Exercise description: Report every line of the entries that contains the word "education".

- - - -

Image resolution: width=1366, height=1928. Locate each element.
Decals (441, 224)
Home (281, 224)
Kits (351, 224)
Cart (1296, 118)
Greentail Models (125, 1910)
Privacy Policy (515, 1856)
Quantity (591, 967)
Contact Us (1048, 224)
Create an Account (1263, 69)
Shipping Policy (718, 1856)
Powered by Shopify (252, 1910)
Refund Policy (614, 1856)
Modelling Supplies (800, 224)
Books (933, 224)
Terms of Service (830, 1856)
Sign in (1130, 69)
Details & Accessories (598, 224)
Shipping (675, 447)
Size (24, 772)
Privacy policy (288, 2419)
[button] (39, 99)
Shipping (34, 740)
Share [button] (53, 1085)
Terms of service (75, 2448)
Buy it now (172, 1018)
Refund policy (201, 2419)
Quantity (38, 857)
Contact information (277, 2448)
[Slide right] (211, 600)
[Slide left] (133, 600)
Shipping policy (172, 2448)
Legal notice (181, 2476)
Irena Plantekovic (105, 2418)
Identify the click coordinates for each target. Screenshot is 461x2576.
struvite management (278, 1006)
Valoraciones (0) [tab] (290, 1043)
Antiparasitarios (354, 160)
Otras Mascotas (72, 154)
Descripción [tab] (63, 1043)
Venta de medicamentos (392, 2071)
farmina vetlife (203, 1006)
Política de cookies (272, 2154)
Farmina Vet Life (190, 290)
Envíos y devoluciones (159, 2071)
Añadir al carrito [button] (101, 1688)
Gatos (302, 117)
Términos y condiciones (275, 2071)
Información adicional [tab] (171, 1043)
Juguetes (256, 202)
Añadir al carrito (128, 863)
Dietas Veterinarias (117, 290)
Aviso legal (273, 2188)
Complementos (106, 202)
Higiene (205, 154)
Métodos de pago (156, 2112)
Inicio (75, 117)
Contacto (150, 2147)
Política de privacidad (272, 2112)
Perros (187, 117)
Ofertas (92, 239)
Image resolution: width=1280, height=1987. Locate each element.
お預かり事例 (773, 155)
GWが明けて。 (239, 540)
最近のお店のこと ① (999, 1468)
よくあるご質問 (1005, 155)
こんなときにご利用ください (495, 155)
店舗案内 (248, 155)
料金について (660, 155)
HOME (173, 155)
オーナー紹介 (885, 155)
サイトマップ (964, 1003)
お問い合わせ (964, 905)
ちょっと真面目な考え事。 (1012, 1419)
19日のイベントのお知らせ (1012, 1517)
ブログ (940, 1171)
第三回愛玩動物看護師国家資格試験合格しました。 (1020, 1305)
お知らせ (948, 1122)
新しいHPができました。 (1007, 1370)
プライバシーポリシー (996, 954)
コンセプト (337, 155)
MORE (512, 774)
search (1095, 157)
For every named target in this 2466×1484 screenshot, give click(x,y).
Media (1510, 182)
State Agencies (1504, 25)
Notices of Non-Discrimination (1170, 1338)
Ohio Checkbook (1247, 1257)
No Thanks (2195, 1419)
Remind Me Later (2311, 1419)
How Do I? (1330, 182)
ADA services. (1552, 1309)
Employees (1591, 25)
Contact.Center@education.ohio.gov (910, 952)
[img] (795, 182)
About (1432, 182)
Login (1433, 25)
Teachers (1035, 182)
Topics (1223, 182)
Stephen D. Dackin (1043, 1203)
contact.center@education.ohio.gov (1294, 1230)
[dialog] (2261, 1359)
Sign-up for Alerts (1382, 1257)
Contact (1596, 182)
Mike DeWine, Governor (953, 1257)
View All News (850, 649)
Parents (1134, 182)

- - - -

Response below:
Contact.Center@education.ohio.gov (910, 952)
contact.center@education.ohio.gov (1294, 1230)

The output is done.